Problem:
Return a copy of each line in the listing that includes the word "agent".

Records to use:
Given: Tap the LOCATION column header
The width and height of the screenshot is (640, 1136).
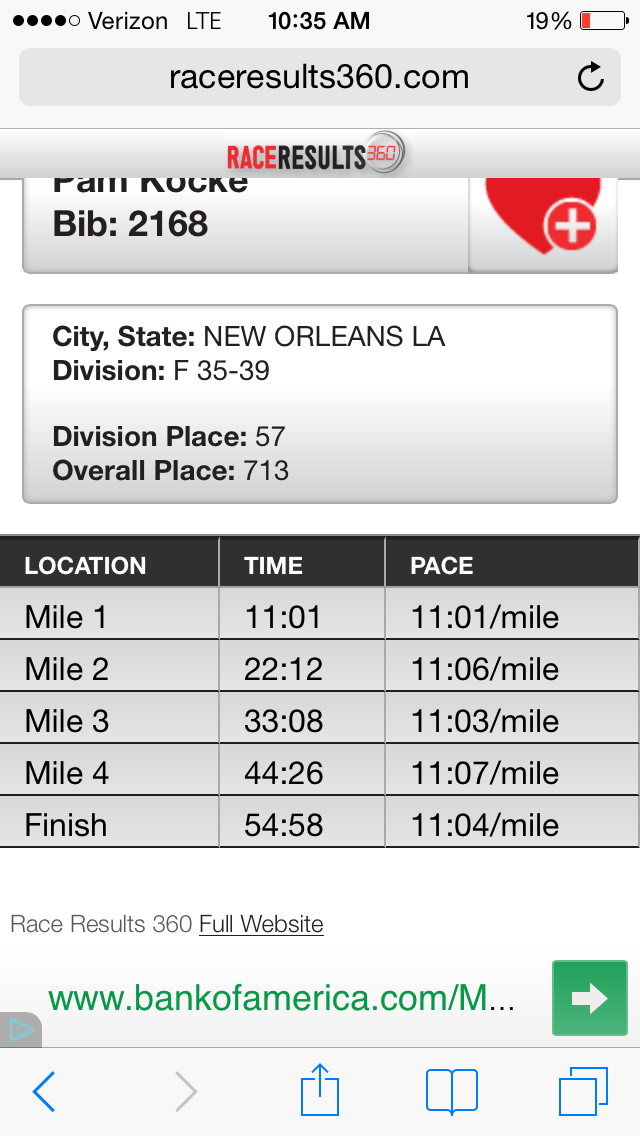Looking at the screenshot, I should pyautogui.click(x=86, y=565).
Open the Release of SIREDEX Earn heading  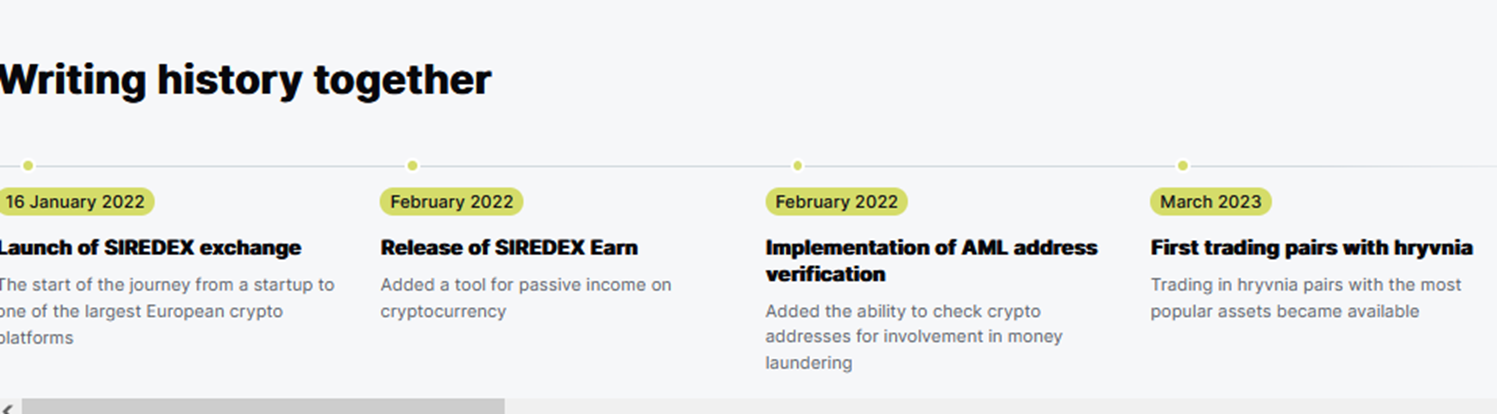click(509, 247)
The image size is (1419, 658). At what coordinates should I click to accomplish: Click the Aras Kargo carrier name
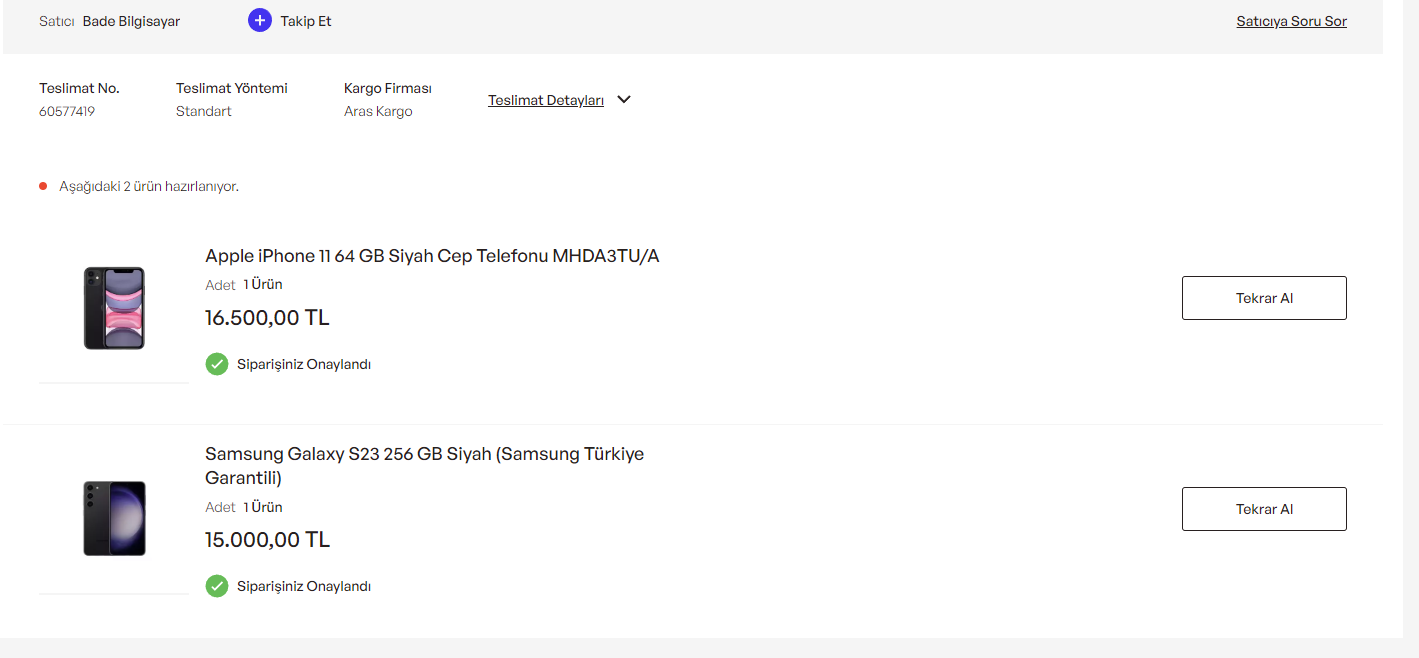(378, 112)
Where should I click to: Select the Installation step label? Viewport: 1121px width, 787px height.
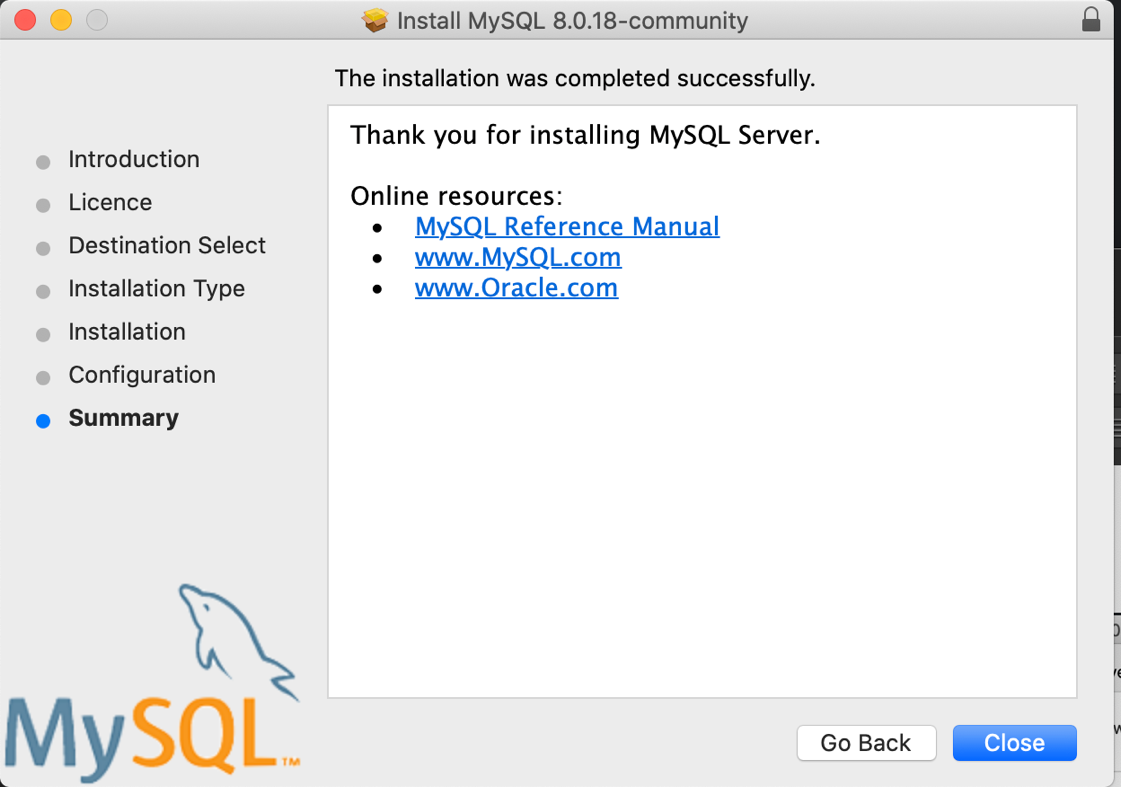[x=127, y=332]
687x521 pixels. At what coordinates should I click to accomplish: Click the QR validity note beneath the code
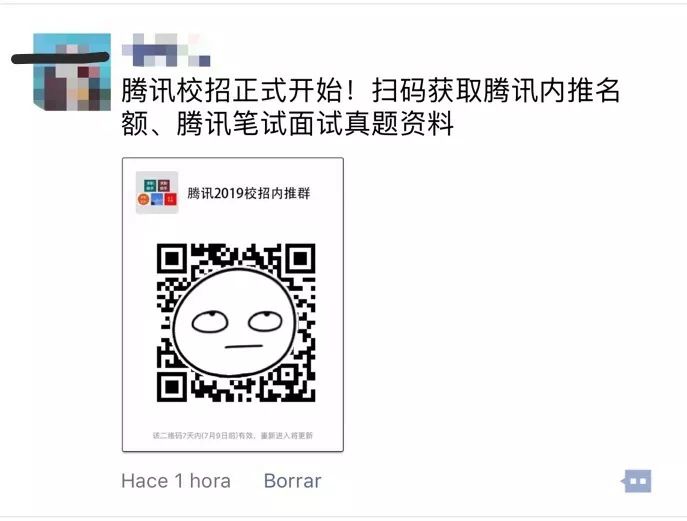coord(233,436)
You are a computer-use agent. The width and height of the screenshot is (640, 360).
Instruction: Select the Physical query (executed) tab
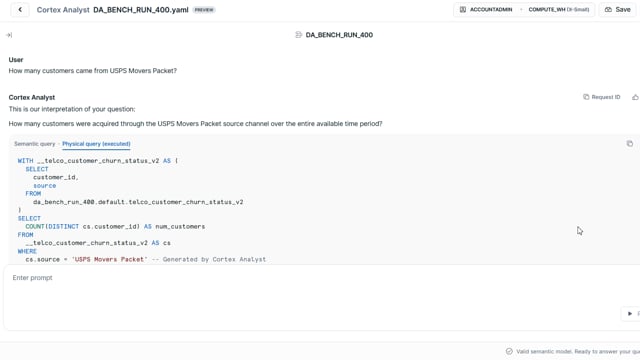[96, 144]
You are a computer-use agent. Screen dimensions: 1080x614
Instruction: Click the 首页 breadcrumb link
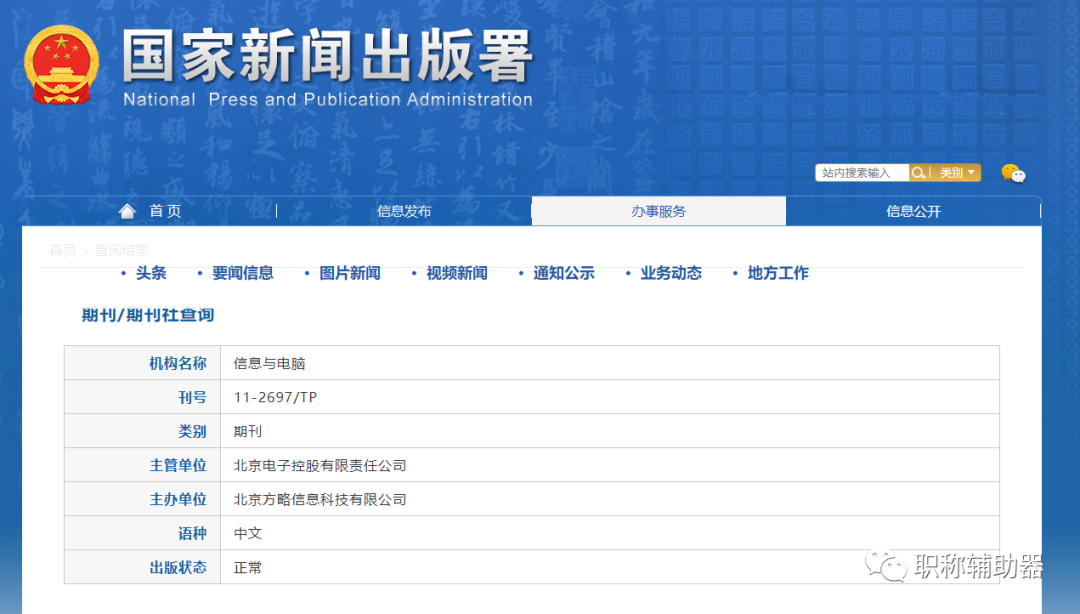click(x=62, y=250)
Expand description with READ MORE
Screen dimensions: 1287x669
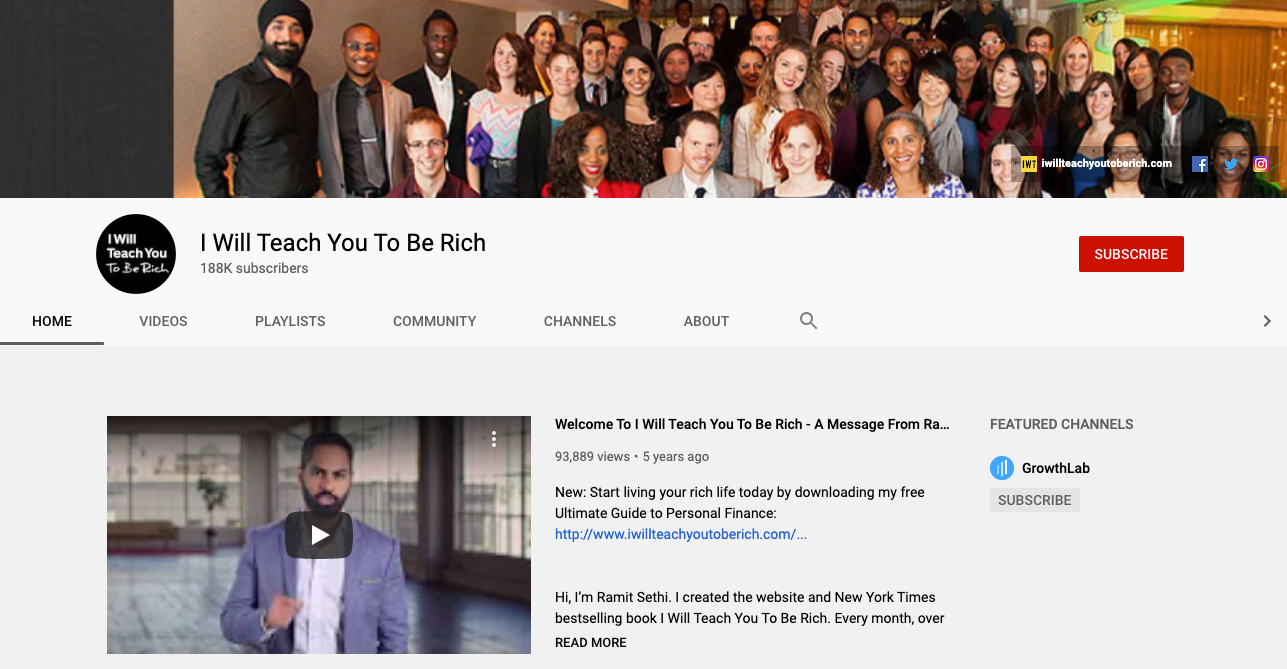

Answer for this exercise:
You are a computer-use agent. The width and height of the screenshot is (640, 360).
You are a computer-use agent. Screen dimensions: 1080x614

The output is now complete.